## Excerto para leitura

Obama está certo quando afirma que o Ocidente enfrenta não só grandes desafios, mas também grandes oportunidades. Na última década, a economia mundial mudou devido à entrada de mil milhões de trabalhadores asiáticos nos "rankings" dos produtores industriais. Em 2011, e pela primeira vez em dois séculos, a produção, as exportações e o investimento da Europa e dos Estados Unidos correm o risco de ser superados pela China e pelo resto do mundo.

Ainda assim, o crescimento asiático representa uma esperança, sem precedentes, para o Ocidente. Nesta década, o mundo vai voltar a mudar devido ao aumento do consumo asiático. Em 2020, a dimensão dos mercados asiáticos será o dobro da dos Estados Unidos. A classe média mundial terá aumentado de mil milhões para três mil milhões de consumidores.

Esta procura adicional representa uma enorme oportunidade de crescimento na Europa e nos Estados Unidos. Os países e as empresas que vão prosperar nos novos mercados asiáticos serão as que forneceram bens e serviços - de base tecnológica, feitos à medida e com grande valor acrescentado - necessários para responder à procura de dois mil milhões de consumidores asiáticos.

Mas nem a Europa, nem os Estados Unidos estão numa posição suficientemente forte para aproveitar ao máximo as vantagens destes novos mercados. Se o Ocidente quiser aproveitar as oportunidades que a Ásia apresenta, deve superar o resto do mundo em termos de inovação e formação. De facto, a não ser que o Ocidente aumente, significativamente o investimento de capital em engenharia, ciência e novas tecnologias, pode ser marginalizado por países cujos governos apoiam os seus inovadores com bastante dinheiro.

## Material de origem
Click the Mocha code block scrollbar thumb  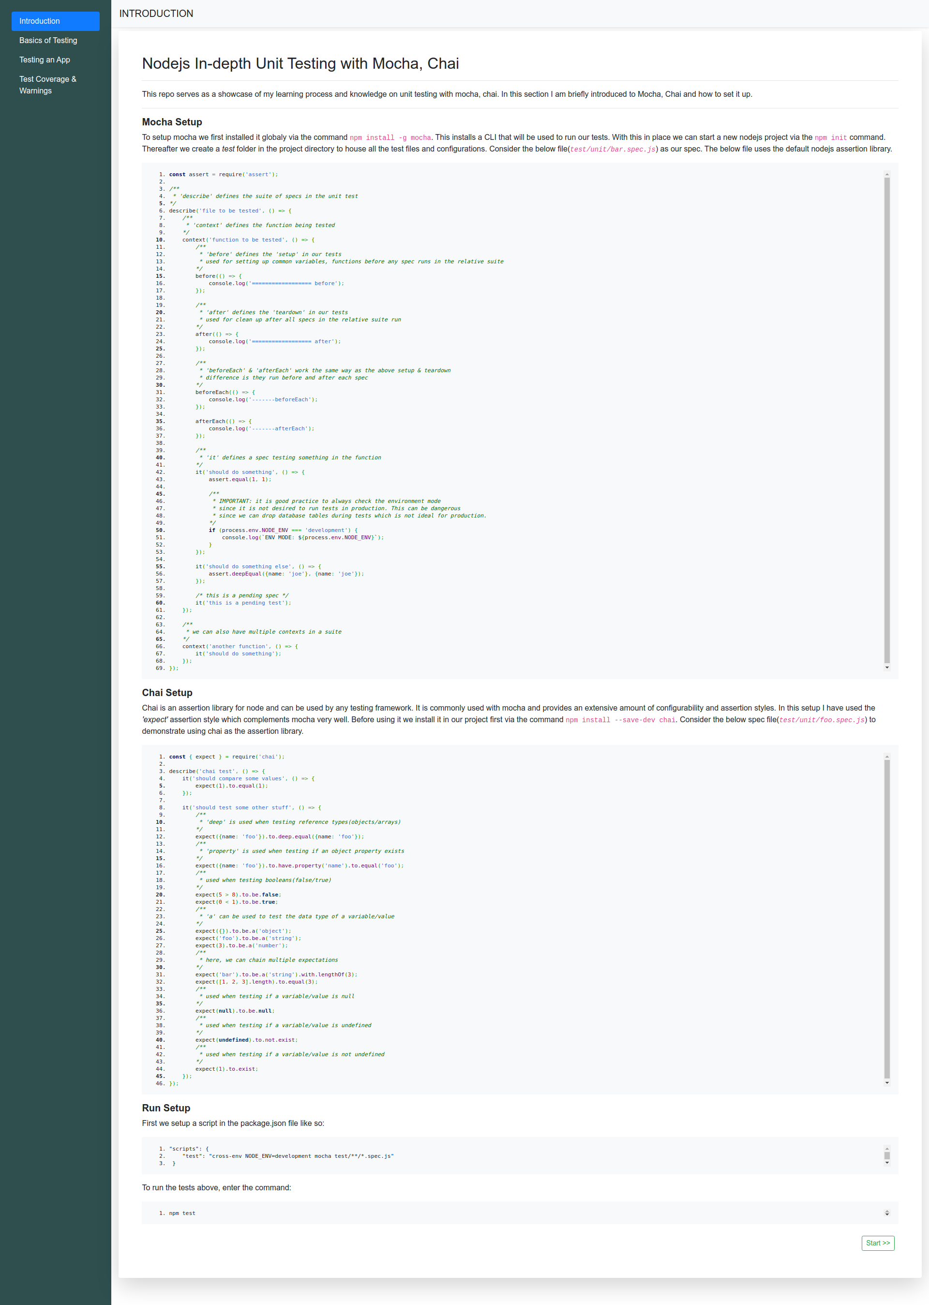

## Instrução
No excerto para leitura, reescreve em forma de lista, de modo mais breve, o parágrafo que começa por «Ainda assim, o crescimento asiático», conservando os factos principais.

## Resposta
- O crescimento asiático é uma esperança sem precedentes para o Ocidente.
- Nesta década, o aumento do consumo asiático voltará a mudar o mundo.
- Em 2020, os mercados asiáticos terão o dobro da dimensão dos dos Estados Unidos.
- A classe média mundial passará de mil milhões para três mil milhões de consumidores.